#### PASSAGE:
....

Thread
#prefect-community
    Constantino Schillebeeckx

    Constantino Schillebeeckx

    1 year ago
    hi gang! what's the best practice way of registering flows that aren't contained to just one
    .py
    file? we've split out commonly shared functionality between flows into an e.g.
    utils.py
    file which is referenced in the flow. given all the storage documentation this design doesn't seem to fit into the intended use of storage.
    Kevin Kho

    Kevin Kho

    1 year ago
    Hey @Constantino Schillebeeckx, Docker storage is the recommended approach where you would couple all of your dependencies into in the image so that they become available at runtime. This also might work with Module storage where if you package everything up as a Python module and install it on the agent, you could run those flows. I have an example of module storage here . The downside though is that it’s a bit easy to become out of sync between the module on the agent and development (unless the agent is Local). If
    utils.py
    does not change often, you can have it as a Python module inside your Docker container and then store your flow somewhere else like S3. S3 + DockerRun will pull the flow from S3 and run it on top of the specified container. This way, you won’t have to keep rebuilding containers.
    Constantino Schillebeeckx

    Constantino Schillebeeckx

    1 year ago
    So if I understand correctly, I might do the following: Create a custom docker container with all my extra requirements as well as my custom code (e.g.
    utils.py
    , reference this container in my ECSRun, and then use S3 for just the flow's
    workflow.py
    which is able to e.g.
    import utils
    ?
    Michael Adkins

    Michael Adkins

    1 year ago
    Constantino Schillebeeckx

    Constantino Schillebeeckx

    1 year ago
    yessss my next question was around CD 🙂 thanks for the resource, I'll post back here if I've got any other questions
    Kevin Kho

    Kevin Kho

    1 year ago
    Yes that’s what I meant!
    Constantino Schillebeeckx

    Constantino Schillebeeckx

    1 year ago
    side question: as I'm developing on ECR and ECS, and I'm pushing changes, testing things out, it feels like some "things" are getting cached. e.g. I'm getting a failure like
    ModuleNotFoundError("No module named 'pipelines.custom_docker'")
    when I've since removed all references to that line of code, pushed new containers and re-registered the flow
    Kevin Kho

    Kevin Kho

    1 year ago
    Is your image tagged to latest and did you register with the latest image? What storage are you using? DockerStorage?
    Constantino Schillebeeckx

    Constantino Schillebeeckx

    1 year ago
    yes and GitHub
    ooo I have to push the change 🙂
    Kevin Kho

    Kevin Kho

    1 year ago
    As in ECSRun and Github storage?

....

#### GIVEN INFORMATION:
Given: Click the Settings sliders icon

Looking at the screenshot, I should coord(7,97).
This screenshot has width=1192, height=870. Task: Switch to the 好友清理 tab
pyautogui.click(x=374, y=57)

....

#### EXERCISE INSTRUCTIONS:
In the Prefect community thread, which storage option does Kevin Kho call the recommended approach for flows that depend on shared code?

#### SOLVED EXERCISE:
Docker storage, with all dependencies packaged into the image.